Brown, Ramos, Liu and Garner: Finding the Right Words
By Angelo Falcón (December 22, 2014)
The murders of Police Officers Ramos and Liu and of Michael Brown and
Eric Garner, all persons of color, expose the insanity we are experiencing
today where those whose mission is to serve and protect are compromised
by a police culture that in extreme does the opposite, and too many of
those who are in more need of protection fear their protectors. The image
of a Mayor de Blasio at Woodhull hospital walking past those grieving
and frustrated cops with their backs turned to him put in stark relief
the failure of a so-called progressive discourse to bring a city and nation
together. It all points to a broken discourse, the loss of a language
adequate enough to connect racially discordant voices. At a moment like
this, we all lack the right words and desperately try to connect via the
simplicity of the hashtag.
But our political leaders all seem to relish in using the wrong words. There is the Mayor and his supporters whose bi-racial political relations have generated both racial harmony and discord. A police leadership engaged in a deadly game of brinksmanship in an alliance with a racially insensitive rightwing. And then all those people in between, the families of the victims of police abuse, and the families of the abused police. We even debate the slogans of competing T-shirts using the ultimate currency of death, social and human.

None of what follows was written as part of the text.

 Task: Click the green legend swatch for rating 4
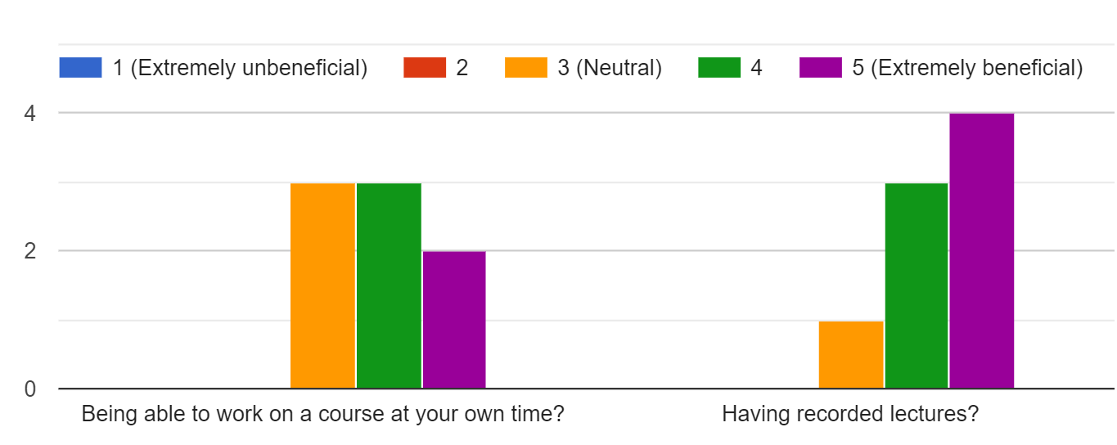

Where we go from here is anybody's guess. How will the Mayor handle the funerals of the murdered police officers? Who will be ultimately held to account? Al Sharpton? The White police officers who killed Michael Brown and Eric Garner? Mayor de Blasio and the protesters? Or will we be able to look at all the human damage and finally accept the realities of a system that feeds off of this society's racial and class divisions and tries to make us all socially numb in ways that divert our eyes from who and what ultimately really benefits.
But, for the moment, we need to acknowledge that we don't currently have the words, the language, to support the healing and understanding required. How do we console and support the families involved? How do we dial down the divisive and unproductive rhetoric? We all desperately need to find those words and language together that bring us to a better understanding of the bigger picture within which we will all thrive or, ultimately, destroy ourselves.